In 2020, EquityBee's list accurately reflected the state of the unicorns, with most of the companies most sought after by investors on its platform going public in 2021, including ironSource,, Riskified, Taboola , Similarweb, WalkMe, and eToro, which recently canceled its SPAC merger.
Gong, which deals in organizational software that helps marketers generate sales insights, and the Houzz design application were already among the ten most wanted in the 2020 rankings.
EquityBee began publishing its rankings in 2018, and older rankings also included companies such as MagicLeap and Zerto, which disappeared from the ranking and later turned out to be disappointments. Zerto was sold for only $374 million in 2021.
EquityBee is itself an Israeli startup company, which engages in connecting employees in high-tech companies who want to exercise their options and qualified investors who want to purchase shares of private companies before they become public. Employees who leave or are fired from high-tech companies that assigned them options must decide within 90 days whether to purchase them or give them up. An employee who wants to keep the options is required to pay large sums that can reach tens or even hundreds of thousands of shekels, so quite a few employees give them up. EquityBee connects them to qualified investors who finance the purchase of the options and their conversion into shares and, in the event of an exit in the future they offer the employee a portion of the proceeds, according to a prior agreement on the method of distribution.
This year, for the first time, EquityBee published a global ranking including 100 of the most wanted unicorns in the world, based on 20,000 qualified investors who work with the company. Elon Musk's SpaceX, the fintech company Stripe, the big data company Databricks, the retail company Instacart, which recently cut its value several times, and the social network Reddit, led the list.
Adi Tatarko and Alon Cohen's Houzz was ranked 16th, the highest among Israeli companies. It is followed by Gong in 24th place. TripActions, which last week completed a huge round of $304 million according to a valuation of $9.2 billion, was 33rd. Wiz, which became the fastest growing cyber company after reaching an annual revenue rate of $100 million less than two years after its establishment, is ranked 90th.
One of the trends that stands out is the shift of investors to companies that sell to organizations (B2B) at the expense of companies that sell directly to the end customer (B2C). The areas most sought after by the qualified investors on EquityBee's platform are enterprise software, medical technologies, big data, fintech and SaaS. The cyber field is not one of the hot fields, and there is almost no representation for these companies, except for Wiz, in the list.

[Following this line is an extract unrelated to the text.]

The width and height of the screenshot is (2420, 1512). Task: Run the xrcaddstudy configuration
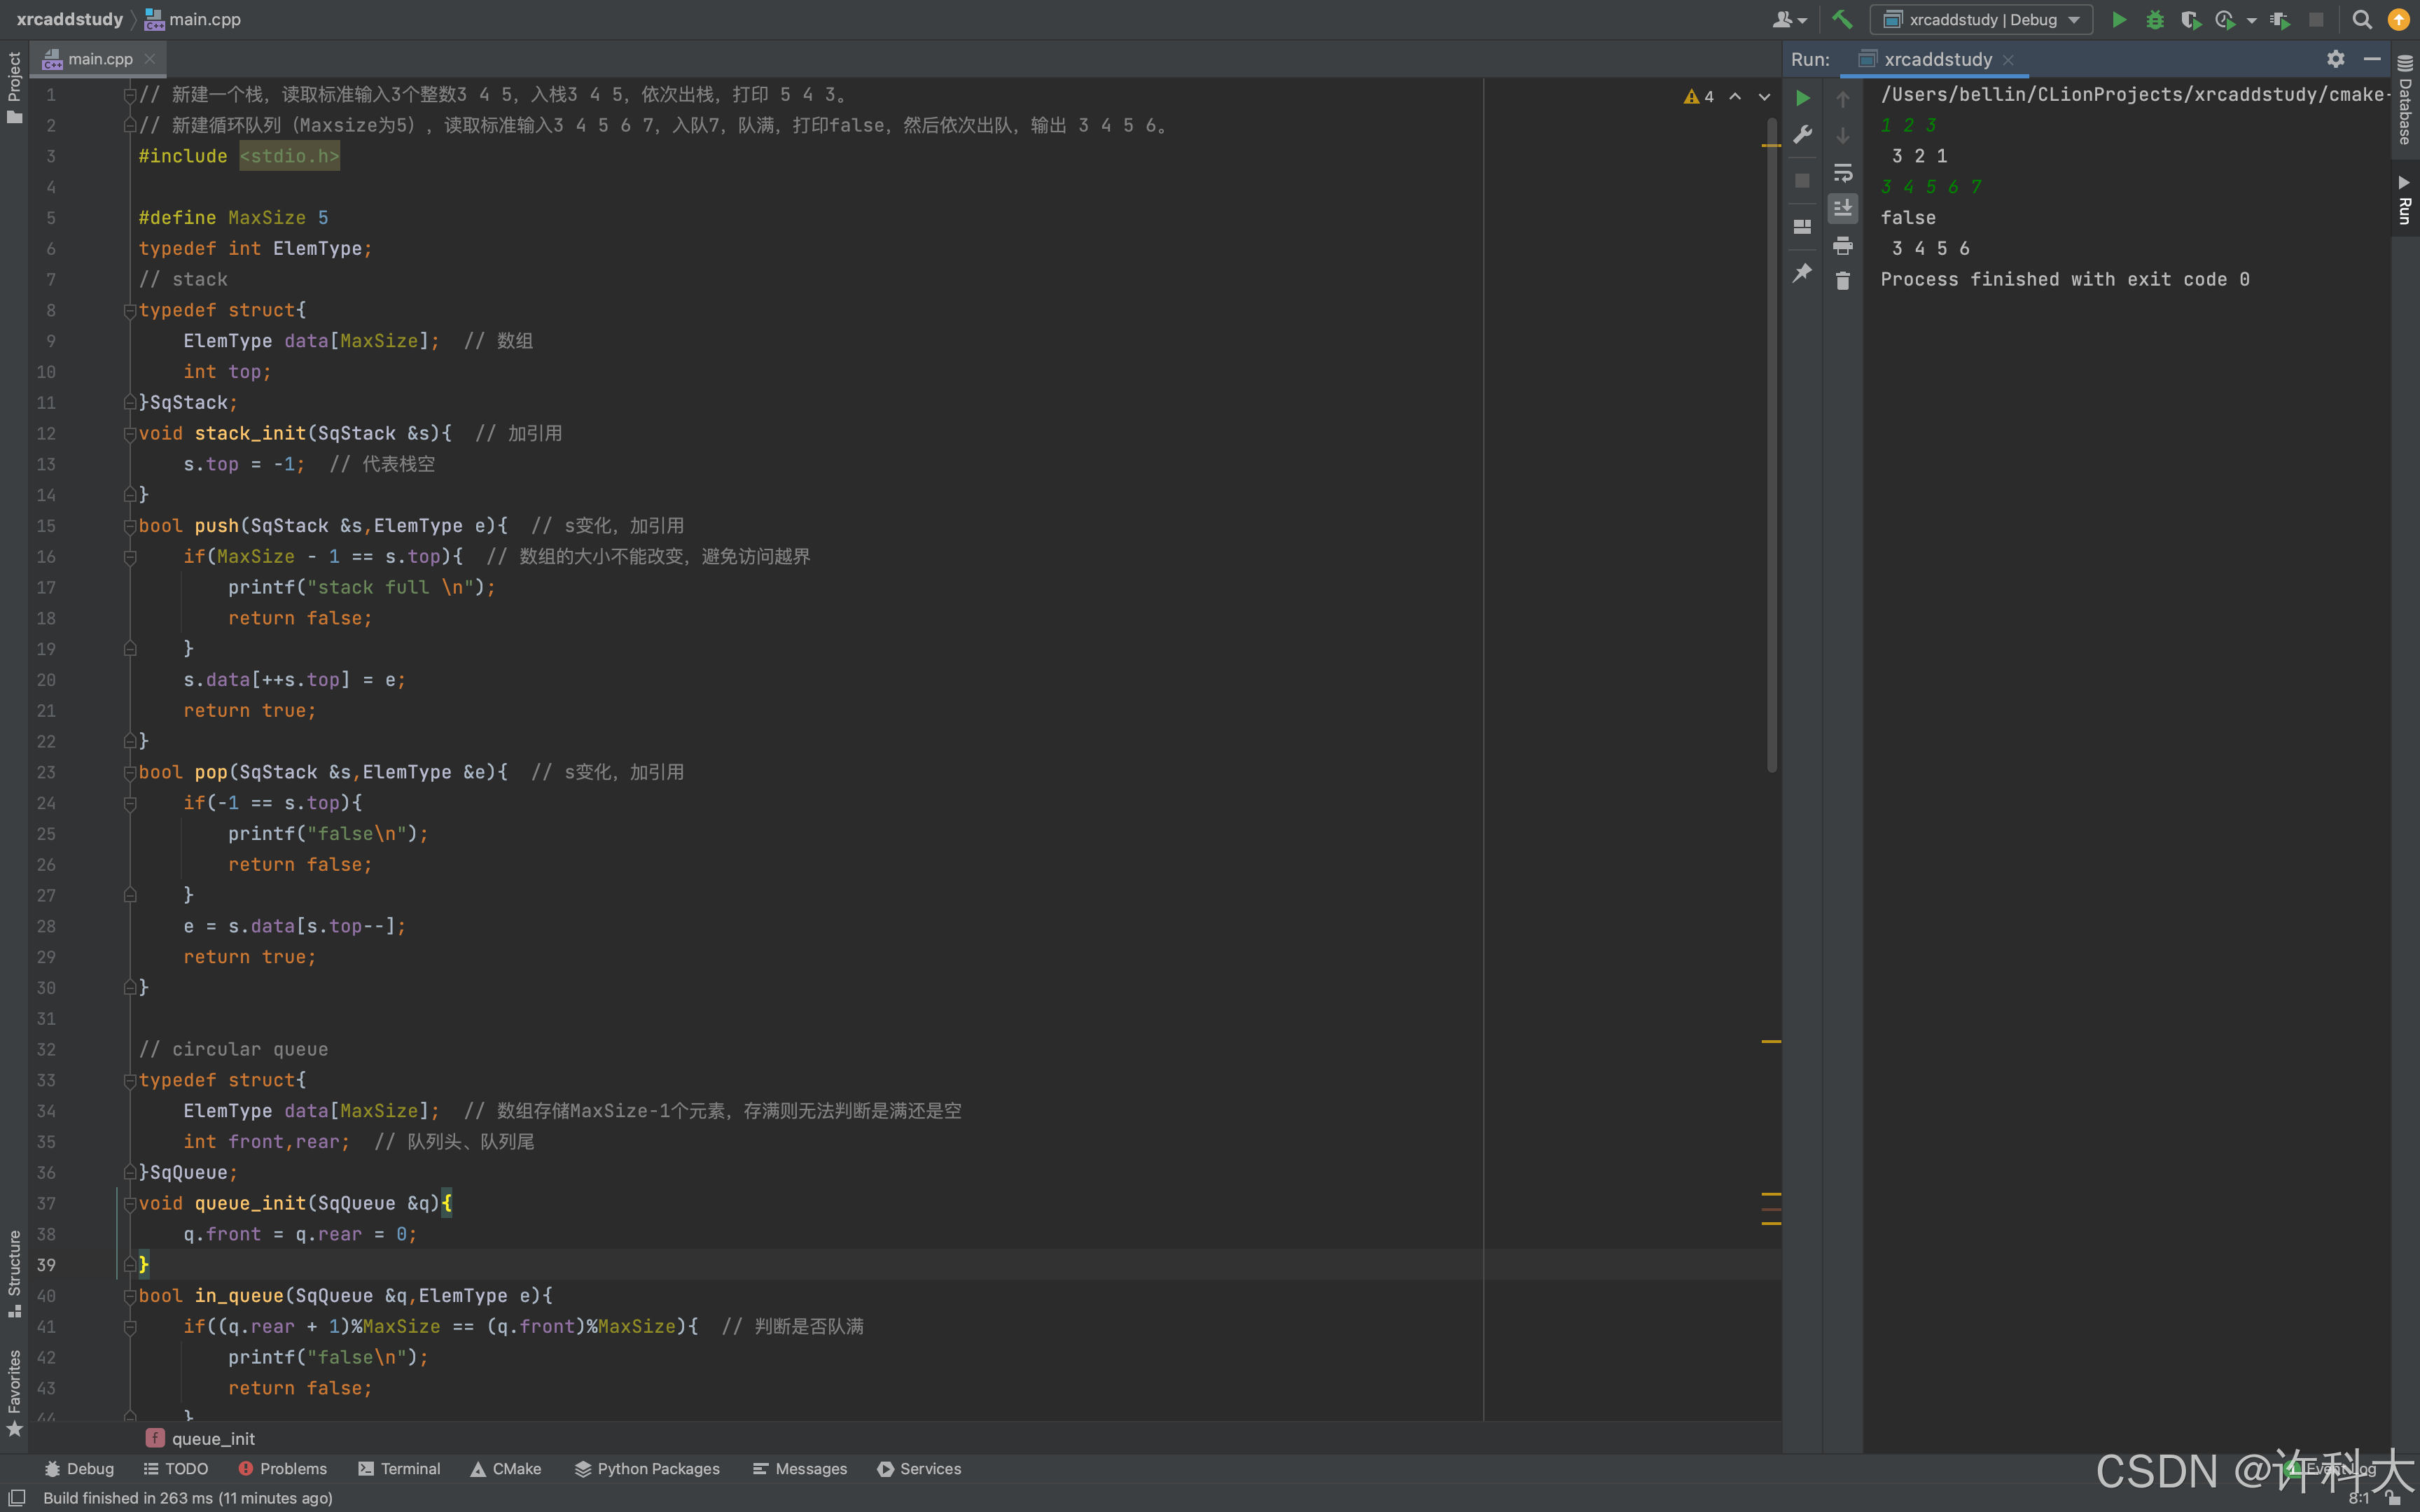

The current ranking is based on the data from the peak period of the declines on Wall Street, between April this year and the end of September. Alongside the data on demand, additional data was recently published that shows there is a sharp decline in the interest of employees of high-tech companies to invest in exercising their options. According to data from Altshare, which specializes in managing trusts for employees, in 2021, $434 million options were exercised by employees after their departure, and from the beginning of 2022 this number stands at only $30 million. Last year, against the background of the fear of missing the exit, the number of options that were exercised was higher than the number of mature options that were not exercised within the required 90 days, while this year the pendulum moved to the other side. In 2022, employees gave up $729 million in options, compared to $391 million in options that were returned to companies in 2021.